Take the line that contains "Select External Repair" and each line after it in the material below, and transcribe them exactly, stopping at the end.

——

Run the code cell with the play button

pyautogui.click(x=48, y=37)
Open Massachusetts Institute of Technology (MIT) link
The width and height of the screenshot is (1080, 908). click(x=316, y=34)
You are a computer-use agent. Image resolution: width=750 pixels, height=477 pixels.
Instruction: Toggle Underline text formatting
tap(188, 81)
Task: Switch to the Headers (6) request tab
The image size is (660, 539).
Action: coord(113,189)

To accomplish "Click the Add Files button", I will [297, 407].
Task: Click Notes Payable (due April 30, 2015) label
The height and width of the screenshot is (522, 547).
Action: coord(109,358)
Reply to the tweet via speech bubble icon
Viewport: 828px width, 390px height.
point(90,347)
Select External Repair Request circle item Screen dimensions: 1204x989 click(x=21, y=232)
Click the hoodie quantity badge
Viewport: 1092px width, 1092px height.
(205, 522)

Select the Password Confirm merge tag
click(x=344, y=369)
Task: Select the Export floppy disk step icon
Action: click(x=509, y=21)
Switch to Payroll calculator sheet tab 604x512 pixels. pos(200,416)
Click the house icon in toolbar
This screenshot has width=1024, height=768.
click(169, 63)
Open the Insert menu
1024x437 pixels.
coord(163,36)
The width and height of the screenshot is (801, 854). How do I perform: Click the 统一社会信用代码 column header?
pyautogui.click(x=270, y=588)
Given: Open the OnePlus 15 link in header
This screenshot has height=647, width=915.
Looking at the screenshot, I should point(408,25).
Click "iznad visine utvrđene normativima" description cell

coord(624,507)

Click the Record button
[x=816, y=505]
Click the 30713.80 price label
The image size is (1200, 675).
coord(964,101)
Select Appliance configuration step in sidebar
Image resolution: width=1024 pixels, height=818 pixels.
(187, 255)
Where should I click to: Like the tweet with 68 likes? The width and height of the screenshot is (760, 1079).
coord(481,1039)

——

RESULT OF THIS EXERCISE ::
Select External Repair Request circle item Screen dimensions: 1204x989 click(x=21, y=232)
Click the hoodie quantity badge
Viewport: 1092px width, 1092px height.
(205, 522)

Select the Password Confirm merge tag
click(x=344, y=369)
Task: Select the Export floppy disk step icon
Action: click(x=509, y=21)
Switch to Payroll calculator sheet tab 604x512 pixels. pos(200,416)
Click the house icon in toolbar
This screenshot has width=1024, height=768.
click(169, 63)
Open the Insert menu
1024x437 pixels.
coord(163,36)
The width and height of the screenshot is (801, 854). How do I perform: Click the 统一社会信用代码 column header?
pyautogui.click(x=270, y=588)
Given: Open the OnePlus 15 link in header
This screenshot has height=647, width=915.
Looking at the screenshot, I should point(408,25).
Click "iznad visine utvrđene normativima" description cell

coord(624,507)

Click the Record button
[x=816, y=505]
Click the 30713.80 price label
The image size is (1200, 675).
coord(964,101)
Select Appliance configuration step in sidebar
Image resolution: width=1024 pixels, height=818 pixels.
(187, 255)
Where should I click to: Like the tweet with 68 likes? The width and height of the screenshot is (760, 1079).
coord(481,1039)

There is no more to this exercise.